The most suspenseful part of voting is when the worker behind the table looks in the big book for your name — almost certainly expunged because someone with a similar name had a few too many parking tickets. But no, there it was as usual.

And then, as if on cue, the ancient voting machines with their curtains and levers and little knobs decided to keep on working as I stepped inside and registered my choices.

I had left my apartment at 8:40, and when I returned home — exhausted by the trials of civic responsibility — it was 9:00. Now I ask you: How can something as simple as voting be made so time consuming and complicated?

I live on an island called Manhattan, also known as the borough of Manhattan within New York City, and New York County within New York State.

The island has only 23 square miles of land, but is home to about 1.6 million people (source), a larger population than the states of Wyoming, Vermont, North Dakota, Alaska, South Dakota, Delaware, Montana, Rhode Island, Hawaii, New Hampshire, Maine, and Idaho (source).

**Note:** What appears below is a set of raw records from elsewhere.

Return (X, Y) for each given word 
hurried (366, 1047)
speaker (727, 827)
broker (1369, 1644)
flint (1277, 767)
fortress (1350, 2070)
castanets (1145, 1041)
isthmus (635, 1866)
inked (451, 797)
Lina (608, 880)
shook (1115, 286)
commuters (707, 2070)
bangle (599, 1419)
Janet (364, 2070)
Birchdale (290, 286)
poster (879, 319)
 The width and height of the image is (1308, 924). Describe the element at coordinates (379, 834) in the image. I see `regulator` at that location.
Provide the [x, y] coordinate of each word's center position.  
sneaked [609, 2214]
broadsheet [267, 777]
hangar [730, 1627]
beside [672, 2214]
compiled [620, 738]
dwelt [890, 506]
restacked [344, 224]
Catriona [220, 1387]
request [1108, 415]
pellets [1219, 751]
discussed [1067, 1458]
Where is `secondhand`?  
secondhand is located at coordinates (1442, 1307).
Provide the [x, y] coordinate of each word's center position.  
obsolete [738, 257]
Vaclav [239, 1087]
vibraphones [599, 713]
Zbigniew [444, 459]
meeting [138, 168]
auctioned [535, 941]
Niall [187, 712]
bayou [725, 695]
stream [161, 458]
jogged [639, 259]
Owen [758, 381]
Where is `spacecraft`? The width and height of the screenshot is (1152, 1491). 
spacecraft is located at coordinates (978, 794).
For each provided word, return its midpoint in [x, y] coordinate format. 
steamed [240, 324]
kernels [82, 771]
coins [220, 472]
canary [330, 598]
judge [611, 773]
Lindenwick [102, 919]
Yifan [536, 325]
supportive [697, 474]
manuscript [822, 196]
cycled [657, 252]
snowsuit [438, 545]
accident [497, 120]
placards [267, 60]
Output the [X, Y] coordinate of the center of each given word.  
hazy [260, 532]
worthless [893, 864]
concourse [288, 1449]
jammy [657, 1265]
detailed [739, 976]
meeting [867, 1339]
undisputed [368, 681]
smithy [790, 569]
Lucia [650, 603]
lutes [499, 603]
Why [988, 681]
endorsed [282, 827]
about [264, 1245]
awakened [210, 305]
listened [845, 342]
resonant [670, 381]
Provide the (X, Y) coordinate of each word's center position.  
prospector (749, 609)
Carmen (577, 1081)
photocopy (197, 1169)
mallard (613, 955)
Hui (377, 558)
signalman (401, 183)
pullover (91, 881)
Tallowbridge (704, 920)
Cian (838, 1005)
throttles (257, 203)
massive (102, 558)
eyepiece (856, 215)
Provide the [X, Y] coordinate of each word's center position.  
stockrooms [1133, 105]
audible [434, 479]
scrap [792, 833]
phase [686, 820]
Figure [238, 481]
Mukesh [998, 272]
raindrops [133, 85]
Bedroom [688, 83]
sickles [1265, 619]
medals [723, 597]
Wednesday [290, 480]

In 2000, 14.2% of the New York County vote went to the current President (source), and in 2004, 16.7% (source), despite the fact that his party shamelessly held their convention in Madison Square Garden. It's interesting how those percentages no longer seem out of line.

I'm curious about the voting percentages this year. The recent talk about "real Americans" seemed deliberately to exclude me and my neighbors, and I even saw one candidate incite a crowd to boo the newspaper many New Yorkers read every morning!

Most optimal would be an outcome where all Americans — New Yorkers and otherwise — can work together in repairing the damage of the past eight years.